[Exercise data Boundary: Start]

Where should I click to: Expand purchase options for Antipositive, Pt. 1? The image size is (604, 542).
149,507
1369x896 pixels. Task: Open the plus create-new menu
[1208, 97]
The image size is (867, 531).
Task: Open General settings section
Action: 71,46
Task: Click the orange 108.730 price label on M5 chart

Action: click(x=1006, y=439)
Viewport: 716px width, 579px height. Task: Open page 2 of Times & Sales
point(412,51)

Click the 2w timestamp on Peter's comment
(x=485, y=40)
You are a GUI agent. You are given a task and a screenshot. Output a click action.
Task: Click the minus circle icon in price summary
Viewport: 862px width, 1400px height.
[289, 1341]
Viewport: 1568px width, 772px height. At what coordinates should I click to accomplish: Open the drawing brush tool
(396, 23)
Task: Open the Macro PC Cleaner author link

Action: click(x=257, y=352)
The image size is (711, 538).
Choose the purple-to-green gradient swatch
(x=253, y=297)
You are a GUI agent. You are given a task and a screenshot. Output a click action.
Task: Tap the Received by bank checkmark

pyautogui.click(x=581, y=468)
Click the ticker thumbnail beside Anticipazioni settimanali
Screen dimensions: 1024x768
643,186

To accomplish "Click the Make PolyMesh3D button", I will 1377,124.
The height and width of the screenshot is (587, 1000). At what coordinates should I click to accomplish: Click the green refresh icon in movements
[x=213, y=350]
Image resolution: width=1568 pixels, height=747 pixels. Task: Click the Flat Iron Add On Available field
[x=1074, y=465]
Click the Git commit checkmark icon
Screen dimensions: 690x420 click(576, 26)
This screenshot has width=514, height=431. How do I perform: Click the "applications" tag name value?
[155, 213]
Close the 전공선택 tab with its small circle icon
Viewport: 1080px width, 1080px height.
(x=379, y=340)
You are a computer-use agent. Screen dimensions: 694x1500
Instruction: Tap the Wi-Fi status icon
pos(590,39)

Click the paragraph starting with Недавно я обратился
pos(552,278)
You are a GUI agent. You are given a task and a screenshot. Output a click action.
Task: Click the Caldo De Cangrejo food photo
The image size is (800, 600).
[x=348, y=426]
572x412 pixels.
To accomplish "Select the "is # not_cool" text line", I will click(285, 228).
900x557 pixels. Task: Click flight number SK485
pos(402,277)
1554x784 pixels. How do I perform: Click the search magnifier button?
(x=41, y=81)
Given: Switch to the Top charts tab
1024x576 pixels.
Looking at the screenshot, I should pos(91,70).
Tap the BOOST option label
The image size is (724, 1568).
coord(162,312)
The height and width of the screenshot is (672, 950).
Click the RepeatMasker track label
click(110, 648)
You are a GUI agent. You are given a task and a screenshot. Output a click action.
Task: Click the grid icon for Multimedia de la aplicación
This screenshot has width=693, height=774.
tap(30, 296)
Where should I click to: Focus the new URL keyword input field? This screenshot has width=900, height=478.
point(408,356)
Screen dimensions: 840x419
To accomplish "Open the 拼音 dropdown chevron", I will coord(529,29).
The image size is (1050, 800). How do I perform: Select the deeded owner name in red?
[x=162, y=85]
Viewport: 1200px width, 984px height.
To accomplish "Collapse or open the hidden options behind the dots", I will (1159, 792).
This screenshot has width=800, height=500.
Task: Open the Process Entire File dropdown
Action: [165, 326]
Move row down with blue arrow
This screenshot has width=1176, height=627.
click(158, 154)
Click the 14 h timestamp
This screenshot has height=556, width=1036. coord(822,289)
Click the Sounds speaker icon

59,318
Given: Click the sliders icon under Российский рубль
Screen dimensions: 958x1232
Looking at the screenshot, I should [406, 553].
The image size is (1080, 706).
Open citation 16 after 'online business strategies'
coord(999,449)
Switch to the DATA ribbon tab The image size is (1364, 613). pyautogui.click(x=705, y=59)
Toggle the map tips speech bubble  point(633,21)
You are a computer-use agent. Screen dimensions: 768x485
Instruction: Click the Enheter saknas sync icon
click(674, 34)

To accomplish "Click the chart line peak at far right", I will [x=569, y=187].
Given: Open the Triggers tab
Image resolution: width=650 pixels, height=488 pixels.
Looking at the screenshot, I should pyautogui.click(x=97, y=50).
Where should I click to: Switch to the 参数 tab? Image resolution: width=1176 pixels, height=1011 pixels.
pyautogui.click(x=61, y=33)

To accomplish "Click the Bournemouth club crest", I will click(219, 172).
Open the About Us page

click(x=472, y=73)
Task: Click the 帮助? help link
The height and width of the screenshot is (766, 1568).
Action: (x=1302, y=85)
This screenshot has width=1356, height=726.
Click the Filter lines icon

[Exercise data Boundary: End]

## Directions
Transcribe every record above exactly.

## Response for this exercise
Where should I click to: Expand purchase options for Antipositive, Pt. 1? The image size is (604, 542).
149,507
1369x896 pixels. Task: Open the plus create-new menu
[1208, 97]
The image size is (867, 531).
Task: Open General settings section
Action: 71,46
Task: Click the orange 108.730 price label on M5 chart

Action: click(x=1006, y=439)
Viewport: 716px width, 579px height. Task: Open page 2 of Times & Sales
point(412,51)

Click the 2w timestamp on Peter's comment
(x=485, y=40)
You are a GUI agent. You are given a task and a screenshot. Output a click action.
Task: Click the minus circle icon in price summary
Viewport: 862px width, 1400px height.
[289, 1341]
Viewport: 1568px width, 772px height. At what coordinates should I click to accomplish: Open the drawing brush tool
(396, 23)
Task: Open the Macro PC Cleaner author link

Action: click(x=257, y=352)
The image size is (711, 538).
Choose the purple-to-green gradient swatch
(x=253, y=297)
You are a GUI agent. You are given a task and a screenshot. Output a click action.
Task: Tap the Received by bank checkmark

pyautogui.click(x=581, y=468)
Click the ticker thumbnail beside Anticipazioni settimanali
Screen dimensions: 1024x768
643,186

To accomplish "Click the Make PolyMesh3D button", I will 1377,124.
The height and width of the screenshot is (587, 1000). At what coordinates should I click to accomplish: Click the green refresh icon in movements
[x=213, y=350]
Image resolution: width=1568 pixels, height=747 pixels. Task: Click the Flat Iron Add On Available field
[x=1074, y=465]
Click the Git commit checkmark icon
Screen dimensions: 690x420 click(576, 26)
This screenshot has width=514, height=431. How do I perform: Click the "applications" tag name value?
[155, 213]
Close the 전공선택 tab with its small circle icon
Viewport: 1080px width, 1080px height.
(x=379, y=340)
You are a computer-use agent. Screen dimensions: 694x1500
Instruction: Tap the Wi-Fi status icon
pos(590,39)

Click the paragraph starting with Недавно я обратился
pos(552,278)
You are a GUI agent. You are given a task and a screenshot. Output a click action.
Task: Click the Caldo De Cangrejo food photo
The image size is (800, 600).
[x=348, y=426]
572x412 pixels.
To accomplish "Select the "is # not_cool" text line", I will click(285, 228).
900x557 pixels. Task: Click flight number SK485
pos(402,277)
1554x784 pixels. How do I perform: Click the search magnifier button?
(x=41, y=81)
Given: Switch to the Top charts tab
1024x576 pixels.
Looking at the screenshot, I should pos(91,70).
Tap the BOOST option label
The image size is (724, 1568).
coord(162,312)
The height and width of the screenshot is (672, 950).
Click the RepeatMasker track label
click(110, 648)
You are a GUI agent. You are given a task and a screenshot. Output a click action.
Task: Click the grid icon for Multimedia de la aplicación
This screenshot has width=693, height=774.
tap(30, 296)
Where should I click to: Focus the new URL keyword input field? This screenshot has width=900, height=478.
point(408,356)
Screen dimensions: 840x419
To accomplish "Open the 拼音 dropdown chevron", I will coord(529,29).
The image size is (1050, 800). How do I perform: Select the deeded owner name in red?
[x=162, y=85]
Viewport: 1200px width, 984px height.
To accomplish "Collapse or open the hidden options behind the dots", I will (1159, 792).
This screenshot has width=800, height=500.
Task: Open the Process Entire File dropdown
Action: [165, 326]
Move row down with blue arrow
This screenshot has width=1176, height=627.
click(158, 154)
Click the 14 h timestamp
This screenshot has height=556, width=1036. coord(822,289)
Click the Sounds speaker icon

59,318
Given: Click the sliders icon under Российский рубль
Screen dimensions: 958x1232
Looking at the screenshot, I should [406, 553].
The image size is (1080, 706).
Open citation 16 after 'online business strategies'
coord(999,449)
Switch to the DATA ribbon tab The image size is (1364, 613). pyautogui.click(x=705, y=59)
Toggle the map tips speech bubble  point(633,21)
You are a computer-use agent. Screen dimensions: 768x485
Instruction: Click the Enheter saknas sync icon
click(674, 34)

To accomplish "Click the chart line peak at far right", I will [x=569, y=187].
Given: Open the Triggers tab
Image resolution: width=650 pixels, height=488 pixels.
Looking at the screenshot, I should pyautogui.click(x=97, y=50).
Where should I click to: Switch to the 参数 tab? Image resolution: width=1176 pixels, height=1011 pixels.
pyautogui.click(x=61, y=33)

To accomplish "Click the Bournemouth club crest", I will click(219, 172).
Open the About Us page

click(x=472, y=73)
Task: Click the 帮助? help link
The height and width of the screenshot is (766, 1568).
Action: (x=1302, y=85)
This screenshot has width=1356, height=726.
Click the Filter lines icon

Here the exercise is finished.